Le ruban par Yseut donné.

NOTES

mal d'Agre Le manuscrit comporte ici “dagr” avec un “e” suscrit, et le mot peut donc être lu comme “dagre” (d'agre), et non “d'acre” ! Sauf à considérer qu'il s'agit d'une graphie particulière pour « acre »... Ce mot a été lu ainsi dès l'édition d'E. Muret/Defourques (Champion 1972), où l'on y a vu (en note, p. 153) une « allusion à l'épidémie qui sévit parmi les croisés durant le siège d'Acre en 1190-1191. » Il s'en est suivi une discussion sur la datation du texte de Béroul... Et cette lecture discutable a sans cesse été reprise par la suite. Philipppe Walter, (Livre de Poche), accepte aussi cette lecture mais considère que c'est une erreur de faire porter la date d'un texte sur un seul indice.
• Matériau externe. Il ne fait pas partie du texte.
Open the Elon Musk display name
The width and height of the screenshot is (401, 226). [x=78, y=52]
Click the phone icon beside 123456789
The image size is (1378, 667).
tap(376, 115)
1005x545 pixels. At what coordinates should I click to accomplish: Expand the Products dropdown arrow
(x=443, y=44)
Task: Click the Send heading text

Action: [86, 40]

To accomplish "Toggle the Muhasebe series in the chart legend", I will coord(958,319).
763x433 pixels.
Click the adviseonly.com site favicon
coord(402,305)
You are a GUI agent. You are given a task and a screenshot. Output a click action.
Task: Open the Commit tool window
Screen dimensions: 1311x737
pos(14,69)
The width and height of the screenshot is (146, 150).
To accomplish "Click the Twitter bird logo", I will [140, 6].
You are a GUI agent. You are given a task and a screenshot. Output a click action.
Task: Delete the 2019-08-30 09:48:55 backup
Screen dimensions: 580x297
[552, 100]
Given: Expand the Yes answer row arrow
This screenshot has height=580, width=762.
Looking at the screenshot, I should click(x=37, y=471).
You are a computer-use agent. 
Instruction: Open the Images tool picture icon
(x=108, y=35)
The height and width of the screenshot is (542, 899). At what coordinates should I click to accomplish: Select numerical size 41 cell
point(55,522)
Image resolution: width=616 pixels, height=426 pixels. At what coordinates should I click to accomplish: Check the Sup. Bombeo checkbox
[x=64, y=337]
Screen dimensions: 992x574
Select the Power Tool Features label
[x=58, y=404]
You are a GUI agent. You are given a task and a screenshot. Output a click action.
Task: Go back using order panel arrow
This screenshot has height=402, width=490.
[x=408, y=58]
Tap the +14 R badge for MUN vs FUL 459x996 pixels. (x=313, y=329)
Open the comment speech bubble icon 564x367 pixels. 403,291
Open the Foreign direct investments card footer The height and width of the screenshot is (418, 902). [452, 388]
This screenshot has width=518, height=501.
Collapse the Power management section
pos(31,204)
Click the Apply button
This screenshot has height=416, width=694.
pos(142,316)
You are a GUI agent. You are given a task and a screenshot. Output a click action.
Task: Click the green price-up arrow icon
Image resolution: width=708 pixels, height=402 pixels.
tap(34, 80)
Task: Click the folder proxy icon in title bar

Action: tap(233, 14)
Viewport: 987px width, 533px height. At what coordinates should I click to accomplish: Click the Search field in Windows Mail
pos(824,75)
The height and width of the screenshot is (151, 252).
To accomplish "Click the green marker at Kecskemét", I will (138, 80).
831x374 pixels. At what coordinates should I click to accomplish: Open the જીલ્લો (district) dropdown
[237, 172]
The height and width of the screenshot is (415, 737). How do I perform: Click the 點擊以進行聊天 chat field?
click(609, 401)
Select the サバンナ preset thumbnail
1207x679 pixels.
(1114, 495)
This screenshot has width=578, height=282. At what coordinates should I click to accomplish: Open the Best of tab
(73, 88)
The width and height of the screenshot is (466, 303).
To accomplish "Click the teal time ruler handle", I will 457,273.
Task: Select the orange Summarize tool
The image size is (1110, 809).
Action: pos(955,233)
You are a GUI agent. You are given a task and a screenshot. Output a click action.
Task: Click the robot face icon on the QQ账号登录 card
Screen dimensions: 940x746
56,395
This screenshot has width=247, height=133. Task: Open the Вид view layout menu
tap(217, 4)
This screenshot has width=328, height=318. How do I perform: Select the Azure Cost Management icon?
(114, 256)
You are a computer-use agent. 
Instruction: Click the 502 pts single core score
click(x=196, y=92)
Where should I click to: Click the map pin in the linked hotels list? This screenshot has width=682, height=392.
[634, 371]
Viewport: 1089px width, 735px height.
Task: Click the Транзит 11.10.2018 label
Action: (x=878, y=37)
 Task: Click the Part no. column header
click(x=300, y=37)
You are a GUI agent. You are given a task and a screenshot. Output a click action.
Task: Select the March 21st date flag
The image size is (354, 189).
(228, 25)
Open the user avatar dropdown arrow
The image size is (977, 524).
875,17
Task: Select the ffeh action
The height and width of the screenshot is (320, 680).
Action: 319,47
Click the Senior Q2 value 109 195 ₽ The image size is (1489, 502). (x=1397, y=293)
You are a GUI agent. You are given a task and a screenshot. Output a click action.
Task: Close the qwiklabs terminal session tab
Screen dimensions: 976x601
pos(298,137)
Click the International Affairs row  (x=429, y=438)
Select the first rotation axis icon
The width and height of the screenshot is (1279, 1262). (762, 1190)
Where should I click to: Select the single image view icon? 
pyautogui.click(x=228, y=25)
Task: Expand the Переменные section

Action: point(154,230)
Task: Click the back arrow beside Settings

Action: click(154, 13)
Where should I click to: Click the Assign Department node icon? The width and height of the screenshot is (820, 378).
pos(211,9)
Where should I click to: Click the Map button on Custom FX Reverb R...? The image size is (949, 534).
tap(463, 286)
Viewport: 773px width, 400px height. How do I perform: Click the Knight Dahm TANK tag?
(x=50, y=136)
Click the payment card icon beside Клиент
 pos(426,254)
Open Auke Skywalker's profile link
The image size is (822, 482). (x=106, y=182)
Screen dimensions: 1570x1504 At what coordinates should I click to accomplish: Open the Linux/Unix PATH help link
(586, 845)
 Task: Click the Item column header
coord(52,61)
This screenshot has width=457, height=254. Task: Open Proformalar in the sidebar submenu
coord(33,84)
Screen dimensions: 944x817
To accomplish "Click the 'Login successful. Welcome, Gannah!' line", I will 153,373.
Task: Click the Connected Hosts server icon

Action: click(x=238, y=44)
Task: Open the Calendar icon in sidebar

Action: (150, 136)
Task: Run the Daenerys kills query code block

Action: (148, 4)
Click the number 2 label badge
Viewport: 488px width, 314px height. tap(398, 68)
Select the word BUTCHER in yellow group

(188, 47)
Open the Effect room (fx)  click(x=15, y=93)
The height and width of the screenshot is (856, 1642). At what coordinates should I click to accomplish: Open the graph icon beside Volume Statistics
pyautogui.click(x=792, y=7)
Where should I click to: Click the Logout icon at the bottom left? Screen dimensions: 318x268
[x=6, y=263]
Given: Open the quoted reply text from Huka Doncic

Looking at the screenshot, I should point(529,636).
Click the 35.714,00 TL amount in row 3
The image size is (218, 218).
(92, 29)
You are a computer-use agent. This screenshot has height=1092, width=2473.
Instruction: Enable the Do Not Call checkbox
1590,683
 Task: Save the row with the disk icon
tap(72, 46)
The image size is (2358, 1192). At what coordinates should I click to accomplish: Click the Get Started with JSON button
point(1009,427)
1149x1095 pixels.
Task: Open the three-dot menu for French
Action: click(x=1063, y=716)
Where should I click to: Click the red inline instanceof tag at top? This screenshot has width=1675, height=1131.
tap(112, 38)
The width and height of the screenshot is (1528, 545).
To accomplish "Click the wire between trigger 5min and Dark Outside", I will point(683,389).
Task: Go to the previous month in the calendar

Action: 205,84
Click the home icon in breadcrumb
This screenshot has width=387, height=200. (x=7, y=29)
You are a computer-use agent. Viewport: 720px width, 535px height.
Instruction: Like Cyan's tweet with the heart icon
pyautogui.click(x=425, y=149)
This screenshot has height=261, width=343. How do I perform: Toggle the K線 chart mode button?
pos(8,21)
Mais de toutes façons, si « agre » pouvait être considéré comme une graphie de « acre », je pense pour ma part que le texte peut fort bien avoir été composé auparavant et ensuite “mis au goût du jour” à l'époque de la croisade, par l'un des jongleurs qui l'a utilisé.

Note 3942 Les éditeurs ont généralement considéré qu'il manquait ici un vers. La rime boîteuse peut en effet en être le témoin. Mais le manuscrit ne montre ici aucune altération : il peut s'agir d'une faute d'inattention du copiste.

Note 3950 Comme pour le vers 3942, on a généralement considéré (à cause de la rime) qu'il pouvait manquer ici un vers. Mais le manuscrit n'offre, là non plus, rien de particulier.